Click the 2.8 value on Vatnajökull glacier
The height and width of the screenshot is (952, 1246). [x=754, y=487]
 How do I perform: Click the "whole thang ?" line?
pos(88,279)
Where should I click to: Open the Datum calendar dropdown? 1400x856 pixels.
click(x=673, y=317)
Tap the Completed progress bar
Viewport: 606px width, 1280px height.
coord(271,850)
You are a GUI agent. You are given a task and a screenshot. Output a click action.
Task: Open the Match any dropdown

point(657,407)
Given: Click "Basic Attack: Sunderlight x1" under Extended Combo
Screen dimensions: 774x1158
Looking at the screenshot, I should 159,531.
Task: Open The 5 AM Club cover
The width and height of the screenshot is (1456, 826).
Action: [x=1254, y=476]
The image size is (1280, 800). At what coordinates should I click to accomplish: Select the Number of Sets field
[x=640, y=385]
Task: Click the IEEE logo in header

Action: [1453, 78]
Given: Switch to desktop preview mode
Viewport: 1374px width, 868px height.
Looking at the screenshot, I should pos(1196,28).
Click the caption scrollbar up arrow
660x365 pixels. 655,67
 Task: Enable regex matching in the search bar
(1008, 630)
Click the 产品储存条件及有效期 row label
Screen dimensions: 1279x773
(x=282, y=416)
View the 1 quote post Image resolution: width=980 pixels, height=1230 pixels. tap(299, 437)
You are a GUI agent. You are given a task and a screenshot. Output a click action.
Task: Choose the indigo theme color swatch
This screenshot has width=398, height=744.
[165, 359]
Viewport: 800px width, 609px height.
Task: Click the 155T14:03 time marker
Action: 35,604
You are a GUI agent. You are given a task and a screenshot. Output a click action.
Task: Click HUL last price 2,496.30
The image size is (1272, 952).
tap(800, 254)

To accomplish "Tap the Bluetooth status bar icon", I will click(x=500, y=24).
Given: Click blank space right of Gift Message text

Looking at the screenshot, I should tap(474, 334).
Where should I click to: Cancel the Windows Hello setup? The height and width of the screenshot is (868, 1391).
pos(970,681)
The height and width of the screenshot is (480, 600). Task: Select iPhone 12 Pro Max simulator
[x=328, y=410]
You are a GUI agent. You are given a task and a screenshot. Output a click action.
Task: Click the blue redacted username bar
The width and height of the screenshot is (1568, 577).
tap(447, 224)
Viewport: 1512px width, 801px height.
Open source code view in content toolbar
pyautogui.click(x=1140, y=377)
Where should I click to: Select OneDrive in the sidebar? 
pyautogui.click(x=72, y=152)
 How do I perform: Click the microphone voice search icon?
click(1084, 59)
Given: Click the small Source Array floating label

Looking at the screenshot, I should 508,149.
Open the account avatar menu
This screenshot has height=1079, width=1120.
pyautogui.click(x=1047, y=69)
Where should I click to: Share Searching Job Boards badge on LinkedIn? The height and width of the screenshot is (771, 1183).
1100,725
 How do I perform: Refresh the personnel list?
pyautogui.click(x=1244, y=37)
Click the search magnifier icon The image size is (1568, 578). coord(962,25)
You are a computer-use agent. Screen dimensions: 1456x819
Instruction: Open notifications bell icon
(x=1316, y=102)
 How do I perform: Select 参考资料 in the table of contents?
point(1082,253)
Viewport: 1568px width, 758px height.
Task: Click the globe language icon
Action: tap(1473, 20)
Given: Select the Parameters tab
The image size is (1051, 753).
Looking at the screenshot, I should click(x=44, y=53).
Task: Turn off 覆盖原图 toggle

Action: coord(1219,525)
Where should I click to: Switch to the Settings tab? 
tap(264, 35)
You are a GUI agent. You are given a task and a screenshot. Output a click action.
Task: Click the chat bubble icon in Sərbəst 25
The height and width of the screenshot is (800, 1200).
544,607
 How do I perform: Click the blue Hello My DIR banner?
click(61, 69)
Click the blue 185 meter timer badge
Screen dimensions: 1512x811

---

(PROBLEM DESCRIPTION):
Count the lines of the items above that contain the string "Hello", and give only the number.

(COMPLETED TASK):
2